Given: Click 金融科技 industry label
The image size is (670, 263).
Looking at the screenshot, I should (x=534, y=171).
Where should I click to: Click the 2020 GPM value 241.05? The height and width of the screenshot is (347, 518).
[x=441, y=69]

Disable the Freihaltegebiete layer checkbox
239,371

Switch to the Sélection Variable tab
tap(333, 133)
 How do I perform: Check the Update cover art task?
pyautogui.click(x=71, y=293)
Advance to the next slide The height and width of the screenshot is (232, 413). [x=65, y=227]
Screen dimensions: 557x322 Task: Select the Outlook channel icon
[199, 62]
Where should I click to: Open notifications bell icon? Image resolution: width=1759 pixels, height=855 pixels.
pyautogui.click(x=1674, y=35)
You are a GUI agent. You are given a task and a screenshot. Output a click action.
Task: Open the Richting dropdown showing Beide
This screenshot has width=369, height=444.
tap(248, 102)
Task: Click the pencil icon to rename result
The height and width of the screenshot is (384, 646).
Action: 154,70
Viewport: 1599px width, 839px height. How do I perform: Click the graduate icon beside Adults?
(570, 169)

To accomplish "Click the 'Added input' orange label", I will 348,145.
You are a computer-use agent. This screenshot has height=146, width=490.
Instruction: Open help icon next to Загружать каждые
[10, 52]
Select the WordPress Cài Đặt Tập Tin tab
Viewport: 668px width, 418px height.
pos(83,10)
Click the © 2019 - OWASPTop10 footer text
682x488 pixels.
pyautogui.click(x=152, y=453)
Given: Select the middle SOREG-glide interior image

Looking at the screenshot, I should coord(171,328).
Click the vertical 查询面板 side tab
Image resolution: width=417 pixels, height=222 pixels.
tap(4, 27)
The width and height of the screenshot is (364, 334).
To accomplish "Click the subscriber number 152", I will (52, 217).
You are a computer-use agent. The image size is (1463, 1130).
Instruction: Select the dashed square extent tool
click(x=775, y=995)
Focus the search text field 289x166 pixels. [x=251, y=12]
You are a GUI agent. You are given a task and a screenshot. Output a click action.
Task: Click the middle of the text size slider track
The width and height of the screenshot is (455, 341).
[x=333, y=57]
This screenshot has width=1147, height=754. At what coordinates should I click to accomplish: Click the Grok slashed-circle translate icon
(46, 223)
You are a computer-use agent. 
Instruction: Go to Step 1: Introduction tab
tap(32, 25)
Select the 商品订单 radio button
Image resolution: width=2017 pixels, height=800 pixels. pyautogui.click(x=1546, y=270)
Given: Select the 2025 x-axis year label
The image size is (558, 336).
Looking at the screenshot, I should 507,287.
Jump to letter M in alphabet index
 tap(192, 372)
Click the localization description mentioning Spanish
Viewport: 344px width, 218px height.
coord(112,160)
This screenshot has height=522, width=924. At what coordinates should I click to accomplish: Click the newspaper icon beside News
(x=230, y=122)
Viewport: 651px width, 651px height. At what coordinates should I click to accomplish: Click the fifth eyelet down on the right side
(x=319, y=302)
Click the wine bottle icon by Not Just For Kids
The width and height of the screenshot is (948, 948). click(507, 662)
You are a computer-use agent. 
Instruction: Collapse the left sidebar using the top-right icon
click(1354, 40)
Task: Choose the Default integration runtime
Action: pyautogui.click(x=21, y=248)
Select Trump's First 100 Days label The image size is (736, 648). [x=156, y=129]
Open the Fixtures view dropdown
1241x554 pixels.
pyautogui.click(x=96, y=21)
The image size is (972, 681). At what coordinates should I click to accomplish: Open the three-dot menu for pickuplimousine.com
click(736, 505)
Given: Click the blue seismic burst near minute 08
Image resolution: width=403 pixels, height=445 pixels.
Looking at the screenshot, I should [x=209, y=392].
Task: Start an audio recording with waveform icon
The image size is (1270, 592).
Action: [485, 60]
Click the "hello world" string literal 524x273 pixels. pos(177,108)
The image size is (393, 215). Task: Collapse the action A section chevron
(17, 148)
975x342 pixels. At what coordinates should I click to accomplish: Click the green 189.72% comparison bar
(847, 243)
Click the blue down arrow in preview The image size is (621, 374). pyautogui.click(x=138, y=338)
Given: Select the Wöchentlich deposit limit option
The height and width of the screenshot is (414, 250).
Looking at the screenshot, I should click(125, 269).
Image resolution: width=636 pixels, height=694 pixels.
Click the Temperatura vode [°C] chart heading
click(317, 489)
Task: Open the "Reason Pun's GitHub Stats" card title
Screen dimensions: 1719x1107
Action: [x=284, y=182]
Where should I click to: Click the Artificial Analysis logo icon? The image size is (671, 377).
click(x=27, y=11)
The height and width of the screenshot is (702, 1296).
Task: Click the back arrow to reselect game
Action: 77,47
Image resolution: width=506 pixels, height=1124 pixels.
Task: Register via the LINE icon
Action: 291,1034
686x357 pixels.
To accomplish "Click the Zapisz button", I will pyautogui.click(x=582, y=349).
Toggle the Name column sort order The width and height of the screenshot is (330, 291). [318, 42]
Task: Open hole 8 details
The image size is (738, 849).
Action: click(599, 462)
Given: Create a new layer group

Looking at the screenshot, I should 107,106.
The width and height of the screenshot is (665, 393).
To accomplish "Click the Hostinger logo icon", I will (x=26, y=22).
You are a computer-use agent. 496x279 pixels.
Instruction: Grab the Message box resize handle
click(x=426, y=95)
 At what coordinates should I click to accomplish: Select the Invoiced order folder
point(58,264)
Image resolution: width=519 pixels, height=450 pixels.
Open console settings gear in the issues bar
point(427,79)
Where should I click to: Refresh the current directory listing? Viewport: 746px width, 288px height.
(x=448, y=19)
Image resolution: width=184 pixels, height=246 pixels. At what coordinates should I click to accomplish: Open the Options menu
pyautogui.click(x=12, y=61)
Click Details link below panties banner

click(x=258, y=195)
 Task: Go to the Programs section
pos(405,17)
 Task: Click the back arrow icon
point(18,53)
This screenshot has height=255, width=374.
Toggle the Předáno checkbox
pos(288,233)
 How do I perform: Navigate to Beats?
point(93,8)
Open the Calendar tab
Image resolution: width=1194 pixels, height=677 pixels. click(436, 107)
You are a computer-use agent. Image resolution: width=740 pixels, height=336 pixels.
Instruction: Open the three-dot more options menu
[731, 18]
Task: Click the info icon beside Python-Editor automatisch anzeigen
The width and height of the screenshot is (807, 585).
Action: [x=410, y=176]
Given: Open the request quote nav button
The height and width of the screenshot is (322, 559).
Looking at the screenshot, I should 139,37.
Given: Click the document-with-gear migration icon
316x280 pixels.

_Activity_
All of the material must be written out again exactly.

_Output for this exercise_
Given: Click 金融科技 industry label
The image size is (670, 263).
Looking at the screenshot, I should (x=534, y=171).
Where should I click to: Click the 2020 GPM value 241.05? The height and width of the screenshot is (347, 518).
[x=441, y=69]

Disable the Freihaltegebiete layer checkbox
239,371

Switch to the Sélection Variable tab
tap(333, 133)
 How do I perform: Check the Update cover art task?
pyautogui.click(x=71, y=293)
Advance to the next slide The height and width of the screenshot is (232, 413). [x=65, y=227]
Screen dimensions: 557x322 Task: Select the Outlook channel icon
[199, 62]
Where should I click to: Open notifications bell icon? Image resolution: width=1759 pixels, height=855 pixels.
pyautogui.click(x=1674, y=35)
You are a GUI agent. You are given a task and a screenshot. Output a click action.
Task: Open the Richting dropdown showing Beide
This screenshot has width=369, height=444.
tap(248, 102)
Task: Click the pencil icon to rename result
The height and width of the screenshot is (384, 646).
Action: 154,70
Viewport: 1599px width, 839px height. How do I perform: Click the graduate icon beside Adults?
(570, 169)

To accomplish "Click the 'Added input' orange label", I will 348,145.
You are a computer-use agent. This screenshot has height=146, width=490.
Instruction: Open help icon next to Загружать каждые
[10, 52]
Select the WordPress Cài Đặt Tập Tin tab
Viewport: 668px width, 418px height.
pos(83,10)
Click the © 2019 - OWASPTop10 footer text
682x488 pixels.
pyautogui.click(x=152, y=453)
Given: Select the middle SOREG-glide interior image

Looking at the screenshot, I should coord(171,328).
Click the vertical 查询面板 side tab
Image resolution: width=417 pixels, height=222 pixels.
tap(4, 27)
The width and height of the screenshot is (364, 334).
To accomplish "Click the subscriber number 152", I will (52, 217).
You are a computer-use agent. The image size is (1463, 1130).
Instruction: Select the dashed square extent tool
click(x=775, y=995)
Focus the search text field 289x166 pixels. [x=251, y=12]
You are a GUI agent. You are given a task and a screenshot. Output a click action.
Task: Click the middle of the text size slider track
The width and height of the screenshot is (455, 341).
[x=333, y=57]
This screenshot has width=1147, height=754. At what coordinates should I click to accomplish: Click the Grok slashed-circle translate icon
(46, 223)
You are a computer-use agent. 
Instruction: Go to Step 1: Introduction tab
tap(32, 25)
Select the 商品订单 radio button
Image resolution: width=2017 pixels, height=800 pixels. pyautogui.click(x=1546, y=270)
Given: Select the 2025 x-axis year label
The image size is (558, 336).
Looking at the screenshot, I should 507,287.
Jump to letter M in alphabet index
 tap(192, 372)
Click the localization description mentioning Spanish
Viewport: 344px width, 218px height.
coord(112,160)
This screenshot has height=522, width=924. At what coordinates should I click to accomplish: Click the newspaper icon beside News
(x=230, y=122)
Viewport: 651px width, 651px height. At what coordinates should I click to accomplish: Click the fifth eyelet down on the right side
(x=319, y=302)
Click the wine bottle icon by Not Just For Kids
The width and height of the screenshot is (948, 948). click(507, 662)
You are a computer-use agent. 
Instruction: Collapse the left sidebar using the top-right icon
click(1354, 40)
Task: Choose the Default integration runtime
Action: pyautogui.click(x=21, y=248)
Select Trump's First 100 Days label The image size is (736, 648). [x=156, y=129]
Open the Fixtures view dropdown
1241x554 pixels.
pyautogui.click(x=96, y=21)
The image size is (972, 681). At what coordinates should I click to accomplish: Open the three-dot menu for pickuplimousine.com
click(736, 505)
Given: Click the blue seismic burst near minute 08
Image resolution: width=403 pixels, height=445 pixels.
Looking at the screenshot, I should [x=209, y=392].
Task: Start an audio recording with waveform icon
The image size is (1270, 592).
Action: [485, 60]
Click the "hello world" string literal 524x273 pixels. pos(177,108)
The image size is (393, 215). Task: Collapse the action A section chevron
(17, 148)
975x342 pixels. At what coordinates should I click to accomplish: Click the green 189.72% comparison bar
(847, 243)
Click the blue down arrow in preview The image size is (621, 374). pyautogui.click(x=138, y=338)
Given: Select the Wöchentlich deposit limit option
The height and width of the screenshot is (414, 250).
Looking at the screenshot, I should click(125, 269).
Image resolution: width=636 pixels, height=694 pixels.
Click the Temperatura vode [°C] chart heading
click(317, 489)
Task: Open the "Reason Pun's GitHub Stats" card title
Screen dimensions: 1719x1107
Action: [x=284, y=182]
Where should I click to: Click the Artificial Analysis logo icon? The image size is (671, 377).
click(x=27, y=11)
The height and width of the screenshot is (702, 1296).
Task: Click the back arrow to reselect game
Action: 77,47
Image resolution: width=506 pixels, height=1124 pixels.
Task: Register via the LINE icon
Action: 291,1034
686x357 pixels.
To accomplish "Click the Zapisz button", I will pyautogui.click(x=582, y=349).
Toggle the Name column sort order The width and height of the screenshot is (330, 291). [318, 42]
Task: Open hole 8 details
The image size is (738, 849).
Action: click(599, 462)
Given: Create a new layer group

Looking at the screenshot, I should 107,106.
The width and height of the screenshot is (665, 393).
To accomplish "Click the Hostinger logo icon", I will (x=26, y=22).
You are a computer-use agent. 496x279 pixels.
Instruction: Grab the Message box resize handle
click(x=426, y=95)
 At what coordinates should I click to accomplish: Select the Invoiced order folder
point(58,264)
Image resolution: width=519 pixels, height=450 pixels.
Open console settings gear in the issues bar
point(427,79)
Where should I click to: Refresh the current directory listing? Viewport: 746px width, 288px height.
(x=448, y=19)
Image resolution: width=184 pixels, height=246 pixels. At what coordinates should I click to accomplish: Open the Options menu
pyautogui.click(x=12, y=61)
Click Details link below panties banner

click(x=258, y=195)
 Task: Go to the Programs section
pos(405,17)
 Task: Click the back arrow icon
point(18,53)
This screenshot has height=255, width=374.
Toggle the Předáno checkbox
pos(288,233)
 How do I perform: Navigate to Beats?
point(93,8)
Open the Calendar tab
Image resolution: width=1194 pixels, height=677 pixels. click(436, 107)
You are a computer-use agent. Image resolution: width=740 pixels, height=336 pixels.
Instruction: Open the three-dot more options menu
[731, 18]
Task: Click the info icon beside Python-Editor automatisch anzeigen
The width and height of the screenshot is (807, 585).
Action: [x=410, y=176]
Given: Open the request quote nav button
The height and width of the screenshot is (322, 559).
Looking at the screenshot, I should 139,37.
Given: Click the document-with-gear migration icon
316x280 pixels.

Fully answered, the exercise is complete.